Economic and financial leaders from all over the world are gearing up for what will be another critical and influential G20 summit, starting on 15 March 2018 in Buenos Aires, Argentina, where cryptocurrency is also expected to feature on the agenda.
This year the agenda plays host to over 50 meetings, inviting ministers, foreign ministry emissaries, central bank governors and world leaders. With the increasing volume in the cryptocurrency market and the distortive amount of mainstream news that has been published about blockchain technology, leaders will likely set aside time to discuss its economic implications.
Cryptocurrency is on the Agenda
Finance ministers and central bank governors from France and Germany have called upon the Argentine finance minister, who this year holds the presidency for the summit, calling into question the financial implications of cryptocurrencies.
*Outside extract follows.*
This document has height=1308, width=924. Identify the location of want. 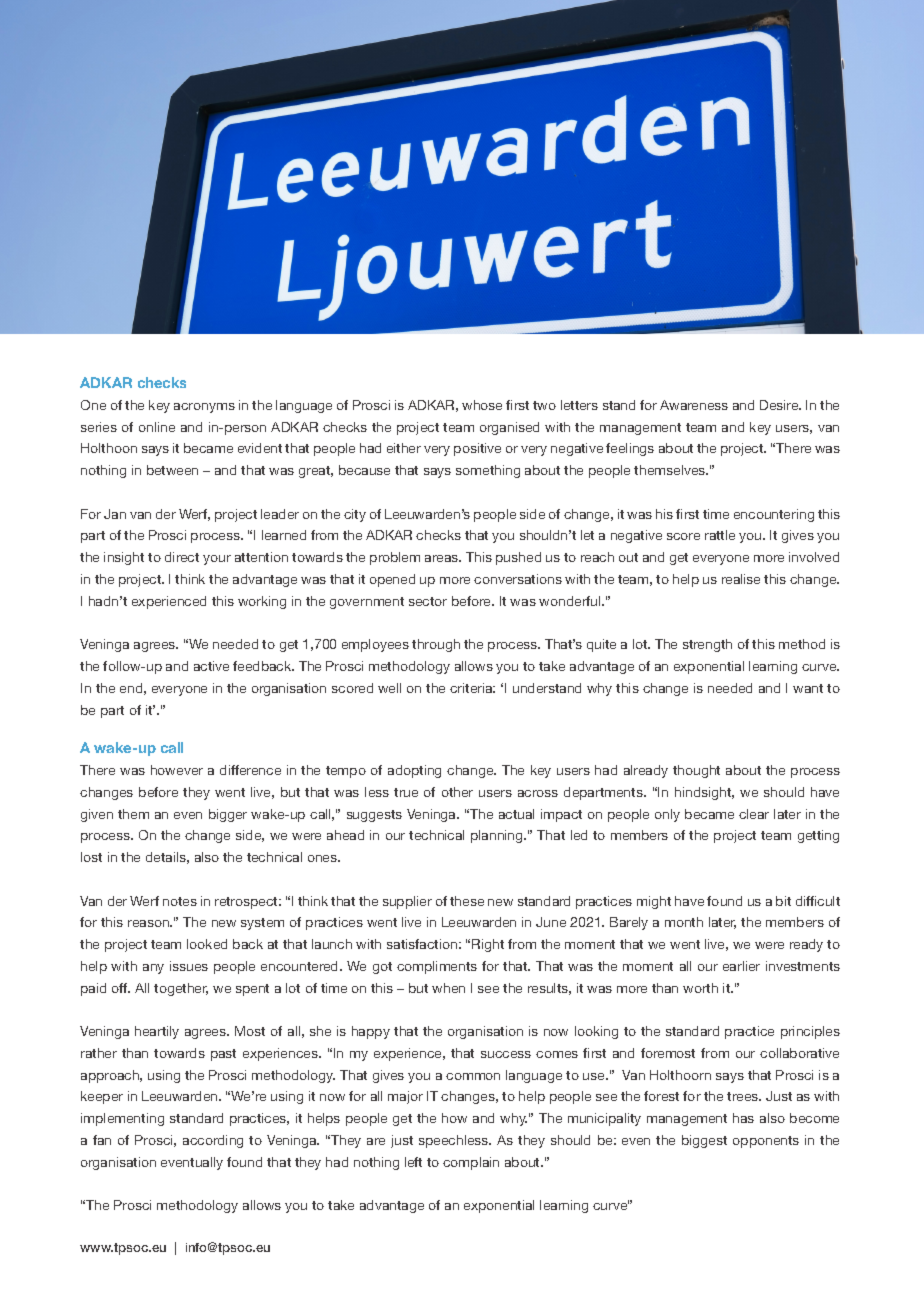
(808, 688).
The German and French minister seek for a joint statement through an international report, looking at the future of blockchain and potential impacts on financial stability, working towards a trans-boundary action to regulate it.
This could mean a number of things for blockchain technology, although outright negative outcomes are improbable. As a new asset class, blockchain-based cryptocurrencies have been notable for their volatility and associated risks of investment. Aspects of financial and economic crime will also be cause for concern.
The ministers had this to say, according to media:
“We believe there may be new opportunities arising from the tokens and the technologies behind them… However, tokens could pose substantial risks for investors and can be vulnerable to financial crime without appropriate measures. In the longer run, potential risks in the field of financial stability may emerge as well.”
Japan is also urging members of the summit to take more stringent precautions with an effort to prevent cryptocurrencies from being used for money laundering purposes. While G20 summit officials think a widespread cryptocurrency is not likely, the Financial Action Task Force (FATF), a 37-member group set up initially by the G7 industry heavyweights to tackle illicit finance will continue to monitor the situation.
Japanese policymakers understand that there is a broad spectrum of opinions held by the members of the summit, with some countries having a more relaxed view on the subject, fearing this could lead to loopholes, financing terrorism and money laundering.
Applying regulations on the cryptocurrency space, along with its already transparent nature will be a solid strategy for the members of G20, whether it is short-term regulations to protect consumers or a long-term plan for global adoption. The general feeling among the members of the summit is that imposing strict regulations will not be a good move.
The G20 is made up of 19 countries and the European Union, with permanent guests Spain attending and Argentina’s special guests this year being Chile and the Netherlands.